• Enunciado: Renomeie "Instruction" para "Command" nos registros, do início até a linha que contém "pos(1250,117)", inclusive. Reproduza apenas essas linhas, sem nenhuma outra alteração.

• Dados do exercício:
┄┄┄┄┄┄┄┄┄┄

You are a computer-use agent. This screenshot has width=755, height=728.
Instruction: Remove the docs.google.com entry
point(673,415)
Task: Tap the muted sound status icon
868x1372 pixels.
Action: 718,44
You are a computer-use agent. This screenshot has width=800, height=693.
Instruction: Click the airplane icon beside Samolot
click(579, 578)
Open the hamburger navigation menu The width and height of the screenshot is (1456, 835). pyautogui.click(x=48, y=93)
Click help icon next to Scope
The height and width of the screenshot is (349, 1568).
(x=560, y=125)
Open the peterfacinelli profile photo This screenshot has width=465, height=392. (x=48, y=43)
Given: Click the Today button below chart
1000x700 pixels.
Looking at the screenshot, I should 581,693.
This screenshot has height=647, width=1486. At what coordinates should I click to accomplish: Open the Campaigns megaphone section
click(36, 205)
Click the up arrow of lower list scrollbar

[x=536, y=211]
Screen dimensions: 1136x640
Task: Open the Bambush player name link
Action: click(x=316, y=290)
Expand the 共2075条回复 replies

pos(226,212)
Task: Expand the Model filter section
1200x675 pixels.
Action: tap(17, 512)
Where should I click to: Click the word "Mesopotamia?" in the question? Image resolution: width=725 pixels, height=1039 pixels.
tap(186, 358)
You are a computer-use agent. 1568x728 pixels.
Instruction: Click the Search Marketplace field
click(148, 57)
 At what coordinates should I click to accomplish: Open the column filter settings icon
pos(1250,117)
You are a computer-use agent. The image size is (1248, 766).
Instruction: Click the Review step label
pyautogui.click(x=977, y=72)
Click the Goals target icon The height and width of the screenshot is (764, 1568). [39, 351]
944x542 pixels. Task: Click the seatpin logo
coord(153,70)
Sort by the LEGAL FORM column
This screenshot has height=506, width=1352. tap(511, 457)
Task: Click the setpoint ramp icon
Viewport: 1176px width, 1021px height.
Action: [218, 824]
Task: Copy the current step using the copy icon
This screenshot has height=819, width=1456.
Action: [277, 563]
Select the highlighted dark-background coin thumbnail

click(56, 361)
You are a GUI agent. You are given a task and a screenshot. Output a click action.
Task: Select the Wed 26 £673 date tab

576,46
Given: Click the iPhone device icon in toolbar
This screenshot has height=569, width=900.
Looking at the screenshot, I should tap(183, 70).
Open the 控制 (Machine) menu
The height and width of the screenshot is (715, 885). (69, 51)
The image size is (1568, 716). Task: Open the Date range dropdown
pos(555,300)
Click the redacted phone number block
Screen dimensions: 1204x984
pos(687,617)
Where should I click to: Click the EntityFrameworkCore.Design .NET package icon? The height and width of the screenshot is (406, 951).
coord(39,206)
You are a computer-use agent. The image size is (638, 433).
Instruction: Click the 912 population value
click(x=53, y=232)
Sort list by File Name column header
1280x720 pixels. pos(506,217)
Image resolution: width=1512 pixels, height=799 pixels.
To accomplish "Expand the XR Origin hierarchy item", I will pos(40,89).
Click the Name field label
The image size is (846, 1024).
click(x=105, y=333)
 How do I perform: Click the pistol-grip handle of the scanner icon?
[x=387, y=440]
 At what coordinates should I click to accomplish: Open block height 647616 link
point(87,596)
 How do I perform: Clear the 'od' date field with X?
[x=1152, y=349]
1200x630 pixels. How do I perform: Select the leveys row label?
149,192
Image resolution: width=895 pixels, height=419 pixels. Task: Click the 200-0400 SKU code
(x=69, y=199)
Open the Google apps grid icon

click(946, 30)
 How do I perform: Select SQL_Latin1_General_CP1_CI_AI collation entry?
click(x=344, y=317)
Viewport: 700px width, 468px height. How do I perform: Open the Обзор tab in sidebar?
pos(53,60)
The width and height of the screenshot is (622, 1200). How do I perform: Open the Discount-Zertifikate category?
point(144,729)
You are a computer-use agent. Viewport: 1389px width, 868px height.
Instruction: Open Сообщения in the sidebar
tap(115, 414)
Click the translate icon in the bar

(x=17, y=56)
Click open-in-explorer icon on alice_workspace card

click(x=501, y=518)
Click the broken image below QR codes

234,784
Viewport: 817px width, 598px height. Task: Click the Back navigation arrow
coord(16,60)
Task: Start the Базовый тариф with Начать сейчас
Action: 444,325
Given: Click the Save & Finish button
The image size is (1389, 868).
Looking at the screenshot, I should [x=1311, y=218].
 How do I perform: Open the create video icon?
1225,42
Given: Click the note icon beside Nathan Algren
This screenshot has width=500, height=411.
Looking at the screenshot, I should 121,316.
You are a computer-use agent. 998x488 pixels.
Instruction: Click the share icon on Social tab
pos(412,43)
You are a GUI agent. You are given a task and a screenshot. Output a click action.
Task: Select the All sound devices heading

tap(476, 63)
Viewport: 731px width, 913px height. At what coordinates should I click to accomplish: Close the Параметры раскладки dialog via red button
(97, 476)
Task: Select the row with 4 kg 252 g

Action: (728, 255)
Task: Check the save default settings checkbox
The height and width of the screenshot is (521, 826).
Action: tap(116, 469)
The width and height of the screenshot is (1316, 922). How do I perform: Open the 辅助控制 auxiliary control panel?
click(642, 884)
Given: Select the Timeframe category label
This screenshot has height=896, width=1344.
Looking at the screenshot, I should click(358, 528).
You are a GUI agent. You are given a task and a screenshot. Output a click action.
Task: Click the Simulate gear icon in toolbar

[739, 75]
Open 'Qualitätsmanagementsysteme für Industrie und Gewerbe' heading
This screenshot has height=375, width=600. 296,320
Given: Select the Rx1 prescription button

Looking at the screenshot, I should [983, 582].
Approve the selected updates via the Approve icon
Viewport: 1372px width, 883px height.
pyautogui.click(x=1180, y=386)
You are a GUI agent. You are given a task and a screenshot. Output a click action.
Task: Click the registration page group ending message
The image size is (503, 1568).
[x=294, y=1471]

┄┄┄┄┄┄┄┄┄┄

• Saída esperada:
You are a computer-use agent. This screenshot has width=755, height=728.
Command: Remove the docs.google.com entry
point(673,415)
Task: Tap the muted sound status icon
868x1372 pixels.
Action: 718,44
You are a computer-use agent. This screenshot has width=800, height=693.
Command: Click the airplane icon beside Samolot
click(579, 578)
Open the hamburger navigation menu The width and height of the screenshot is (1456, 835). pyautogui.click(x=48, y=93)
Click help icon next to Scope
The height and width of the screenshot is (349, 1568).
(x=560, y=125)
Open the peterfacinelli profile photo This screenshot has width=465, height=392. (x=48, y=43)
Given: Click the Today button below chart
1000x700 pixels.
Looking at the screenshot, I should 581,693.
This screenshot has height=647, width=1486. At what coordinates should I click to accomplish: Open the Campaigns megaphone section
click(36, 205)
Click the up arrow of lower list scrollbar

[x=536, y=211]
Screen dimensions: 1136x640
Task: Open the Bambush player name link
Action: click(x=316, y=290)
Expand the 共2075条回复 replies

pos(226,212)
Task: Expand the Model filter section
1200x675 pixels.
Action: tap(17, 512)
Where should I click to: Click the word "Mesopotamia?" in the question? Image resolution: width=725 pixels, height=1039 pixels.
tap(186, 358)
You are a computer-use agent. 1568x728 pixels.
Command: Click the Search Marketplace field
click(148, 57)
 At what coordinates should I click to accomplish: Open the column filter settings icon
pos(1250,117)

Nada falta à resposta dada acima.